Conclusion: 56% faster, half the allocations. Now you write this up in the PR description with the benchstat output verbatim, and the reviewer can audit your claim. This is the workflow you will repeat hundreds of times in your career.

Step 6: sanity-check correctness. A faster string builder that returns the wrong value is worse than a slow correct one. Add a unit test that checks both implementations produce identical output on a range of inputs. Always pair a benchmark with a correctness test.

17. When NOT to benchmark¶

Benchmarks have a cost: writing them, reading their output, debating their meaning. They are an investment with diminishing returns. Some heuristics for when to skip:

The function is called once per process startup. Optimising it saves microseconds total. Skip.
The function is a thin wrapper over the standard library. The standard library has been benchmarked exhaustively. Skip.
The function is dominated by an external call (DB, network). You are measuring the external system, not your code. Skip; write an integration test instead.
The function is a one-off script. Performance is irrelevant. Skip.

When TO benchmark:

The function is on a hot path (called millions of times per second in prod).
You are choosing between two implementations and need data.
A regression was reported and you need to localise it.
The function appears in a flame graph from production.
You are refactoring a hot path and need to ensure no regression.

A bias toward over-benchmarking is common in juniors who just learned the tool.

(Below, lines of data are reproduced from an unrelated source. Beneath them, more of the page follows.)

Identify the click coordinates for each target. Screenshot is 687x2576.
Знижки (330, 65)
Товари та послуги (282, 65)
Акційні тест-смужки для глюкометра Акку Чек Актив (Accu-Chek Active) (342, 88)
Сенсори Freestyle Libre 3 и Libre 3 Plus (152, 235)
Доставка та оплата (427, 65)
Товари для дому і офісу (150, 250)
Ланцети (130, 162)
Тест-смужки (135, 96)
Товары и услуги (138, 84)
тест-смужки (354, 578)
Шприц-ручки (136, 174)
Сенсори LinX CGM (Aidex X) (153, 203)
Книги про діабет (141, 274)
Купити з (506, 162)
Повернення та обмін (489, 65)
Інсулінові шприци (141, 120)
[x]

A bias toward under-benchmarking is common in seniors who got burned. The middle ground is "benchmark what is in the profile."

18. Pairing benchmarks with profiles¶

A benchmark tells you "this function takes X ns/op." A profile tells you "this function is Y% of total CPU." You need both. If a function is 50% of CPU and takes 100ns, halving it to 50ns saves you 25% total CPU — huge. If a function is 0.1% of CPU and takes 100ns, halving it saves 0.05% total CPU — negligible.

Collect a profile on a representative workload:

go test -bench=. -cpuprofile=cpu.pprof
go tool pprof -top -cum cpu.pprof | head -20

The top function in -cum is where to spend your benchmark effort. Benchmarking anything else is premature optimisation by the strict Knuth definition.

19. The bench file as documentation¶

A well-written bench file documents the performance characteristics of your package. Future readers — including you in six months — read it to learn:

What inputs are typical (the for _, size := range ... ranges).
What operations are hot (which functions have benches).
What the historical numbers were (via git log on the file).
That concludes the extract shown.